The TPM imaging only detects the optical signal from a small portion of cortical region of interest. In contrast, MRI could image the entire brain using a RF head volume coil. To study the cross correlation between the TMP and MRI measurements with high fidelity, an alternative approach is to employ a small RF surface coil61 located at the top of the brain region covered by the TPM imaging. This configuration can significantly reduce the MRI field of view (FOV) and maximize the MRI detection sensitivity, potentially push the isotropic fMRI resolution to 50–150 micron at 16.4T. Such a fMRI voxel size will be much smaller than the FOV of TPM imaging, resulting in a large number of fMRI voxels within the TPM imaging FOV for studying the spatial correlation between the measurements from two modalities at the level of single neuron or neuron population.

Another technical aspect is how to co-register the MRI and TPM images with different spatial resolution. One option is to collect ultrahigh resolution vasculature MRI62, then co-register it to the optical vasculature images based on the characterized vascular landmarks and multiple-dimensional geometric nonlinear transformation for the same brain.

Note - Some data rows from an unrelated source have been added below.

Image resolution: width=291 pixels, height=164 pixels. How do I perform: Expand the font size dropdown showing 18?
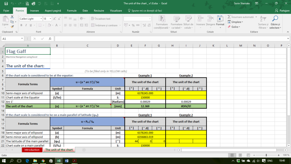tap(50, 19)
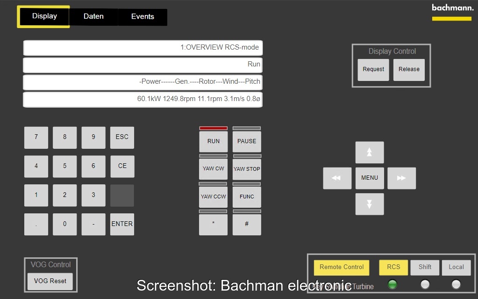Click the VOG Reset button
The width and height of the screenshot is (478, 299).
[50, 281]
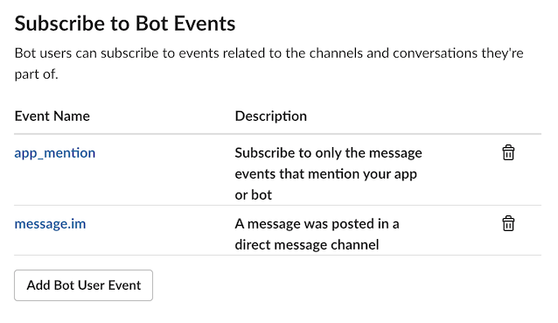The image size is (558, 323).
Task: Add a new bot user event subscription
Action: (x=84, y=285)
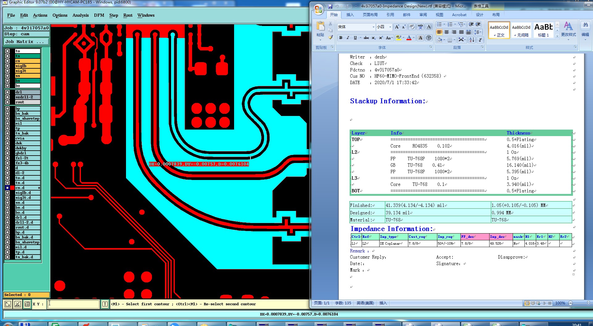Select the 标题 1 heading style
593x326 pixels.
pyautogui.click(x=543, y=30)
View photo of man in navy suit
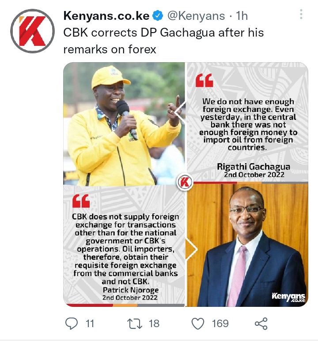The width and height of the screenshot is (318, 343). 247,245
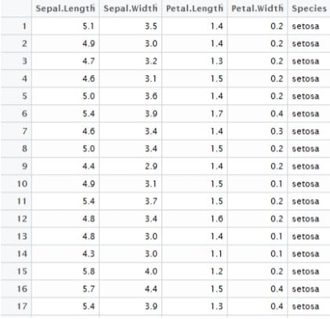This screenshot has height=319, width=330.
Task: Click the Petal.Width column header
Action: point(257,9)
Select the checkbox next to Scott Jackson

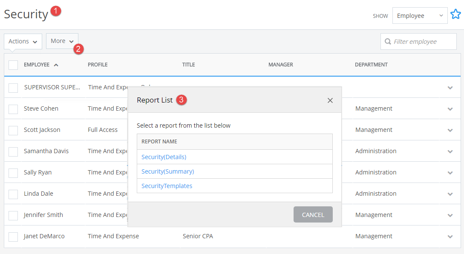point(13,130)
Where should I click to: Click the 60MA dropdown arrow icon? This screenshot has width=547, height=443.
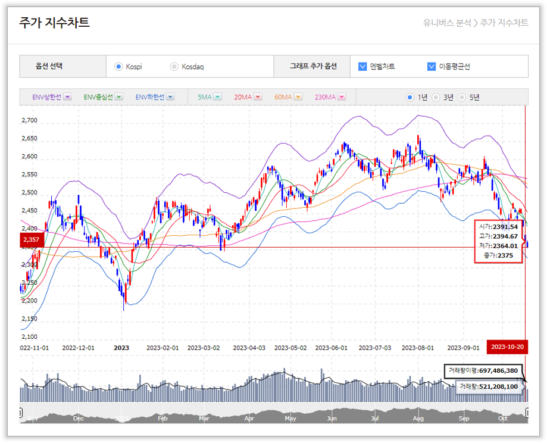click(x=298, y=97)
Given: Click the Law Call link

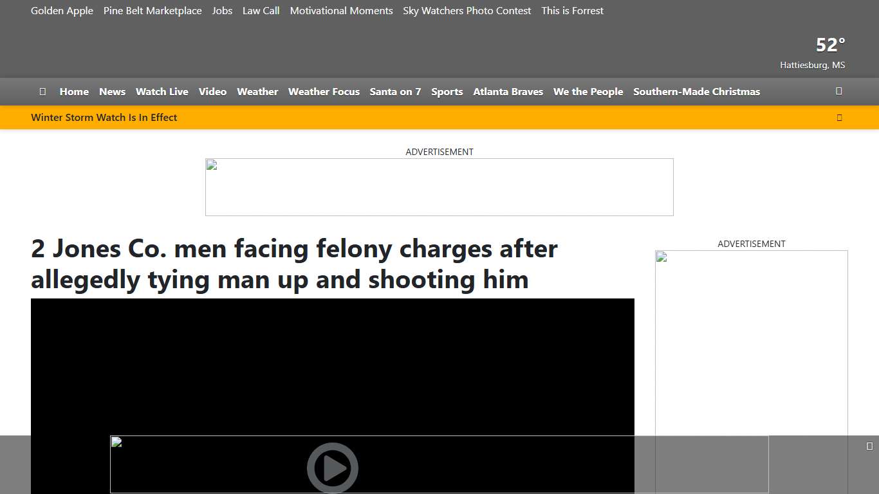Looking at the screenshot, I should [x=261, y=10].
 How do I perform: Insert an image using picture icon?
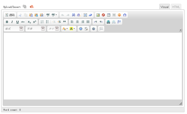pos(98,15)
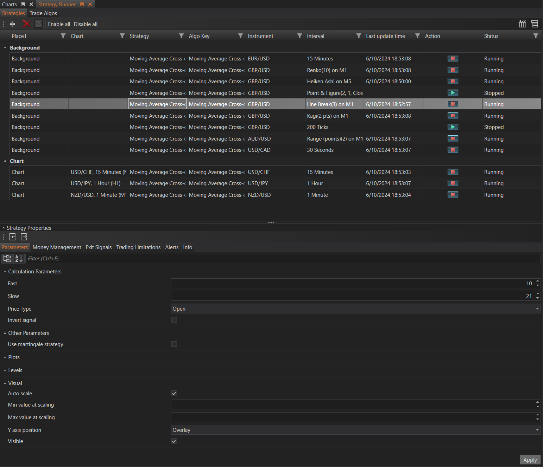Open the Y axis position dropdown
Image resolution: width=543 pixels, height=467 pixels.
(355, 430)
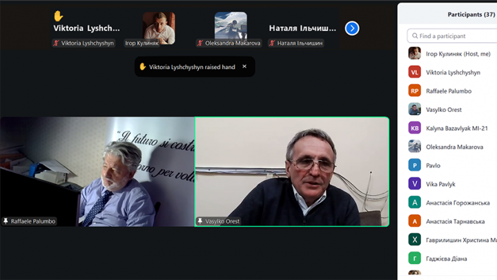This screenshot has width=497, height=280.
Task: Click pin icon on Vasylko Orest label
Action: [x=200, y=221]
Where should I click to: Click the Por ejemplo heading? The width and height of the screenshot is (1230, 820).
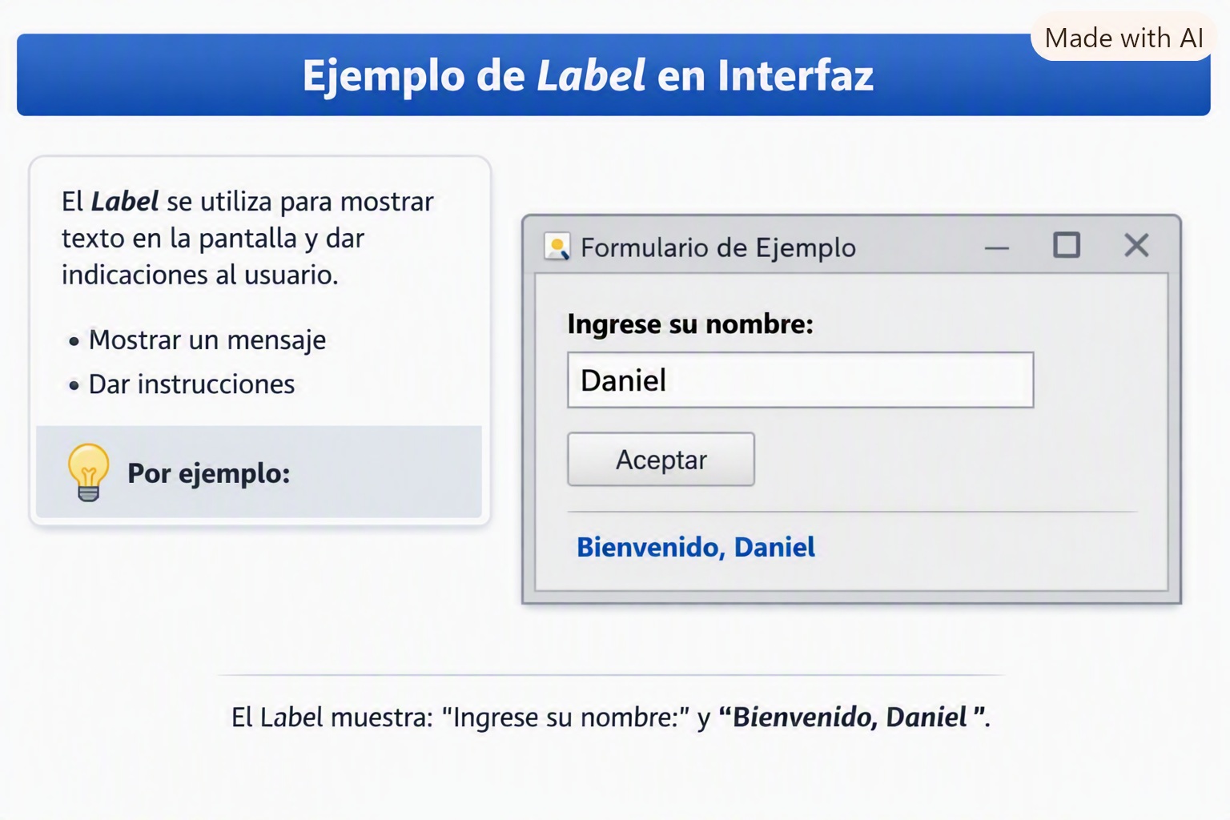(x=208, y=473)
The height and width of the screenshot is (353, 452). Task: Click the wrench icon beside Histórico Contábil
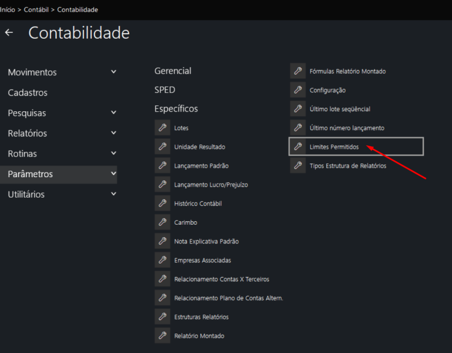click(x=162, y=203)
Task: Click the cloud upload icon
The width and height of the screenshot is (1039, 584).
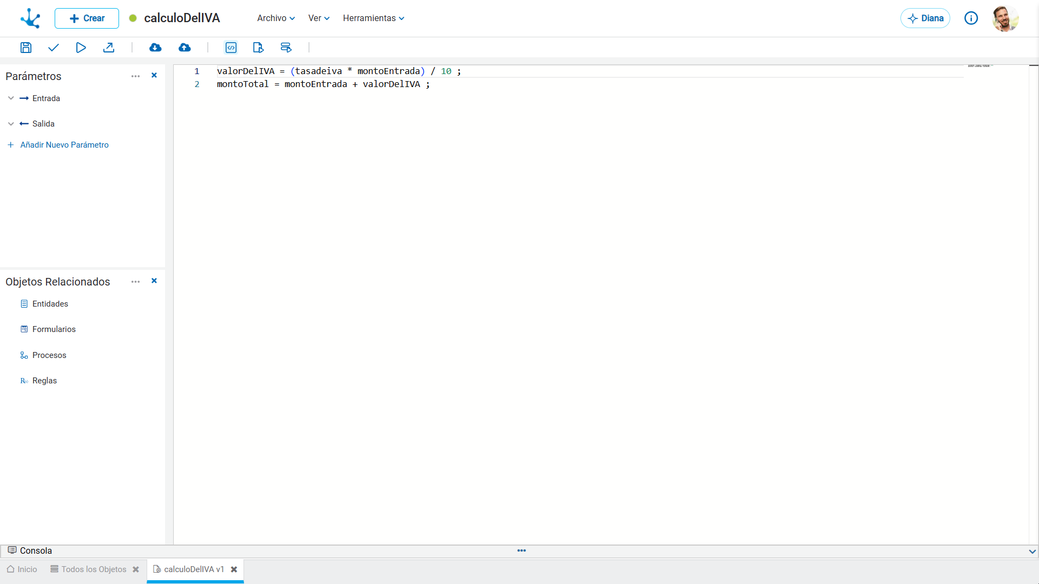Action: pyautogui.click(x=185, y=48)
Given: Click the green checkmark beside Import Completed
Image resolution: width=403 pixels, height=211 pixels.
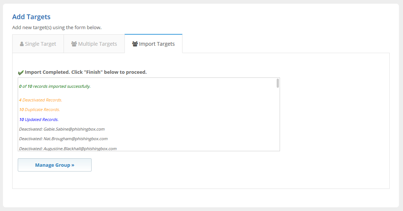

In summary, this pilot study paved the way for simultaneous ultrahigh-field MRI and high-resolution TPM, which is anticipated to provide new insights about the electrophysiological basis of the fMRI BOLD signal and the functional mapping specificity for studying the dynamics of neural circuitry and functional connectivity across multiple scales in time and space, which is essential for understanding how brain functions. The same TPM-MRI multimodal imaging approach can be extended to perform in vivo TPM imaging with other types of MRI including anatomic structure and diffusion MRI as well as in vivo magnetic resonance spectroscopy imaging in the same brain. This imaging capability will provide new opportunities to study and understand the comprehensive relationships between brain structural and connectivity, neuronal activity and dynamics, brain function and cellular energy metabolism in supporting brain function.

Materials and Methods

Ultrahigh field animal MRI system

The ex vivo TPM-MRI experiments were conducted in a 16.4T horizontal animal magnet (Magnex Scientific, Abingdon, UK; 12 cm diameter of usable bore size) interfaced to a Varian INOVA console (Palo Alto, CA, USA) using a 1H RF surface coil (2 cm diameter) operated at 700 MHz for performing MRI. The in vivo mouse brain MRI was acquired using a 9.4T horizontal animal magnet (Magnex Scientific, Abingdon, UK; 15 cm diameter of usable bore size) interfaced to a Varian INOVA console (Palo Alto, CA, USA). The animal procedures and experiments were conducted in accordance with the National Research Council’s Guide for the Care and Use of Laboratory Animals and under the protocols approved by the Institutional Animal Care and Use Committee of University of Minnesota.

Optical system

The laser system was a 80 MHz Ti:Sapphire Oscillator (MaiTai, Spectra-Physics, CA, USA). We employed a pair of 5 mm Galvo scanning mirrors (6215 H, Cambridge Technology, MA, USA) for raster scanning. Two pairs of relay lenses (f = 125 mm and f = 500 mm; f = 1900 mm and f = 1900 mm) imaged the Galvo mirrors onto the back focal plane of the objective lens. We used a simple iron shield to enclose the optical system and the key electronics (PMT, PMT signal amplifier, Galvo controller), which effectively reduced the residual magnetic field strength from 5–10 gauss to ≤0.8 gauss, very close to the earth’s magnetic field.

Ex vivo brain sample

We used a fixed CX3CR1 mouse brain as the test sample. The mouse brain was placed inside a Petri dish, which was then filled with 2% agar. The fixed mouse brain was positioned in the focal area of the objective lens for the TPM-MRI measurement.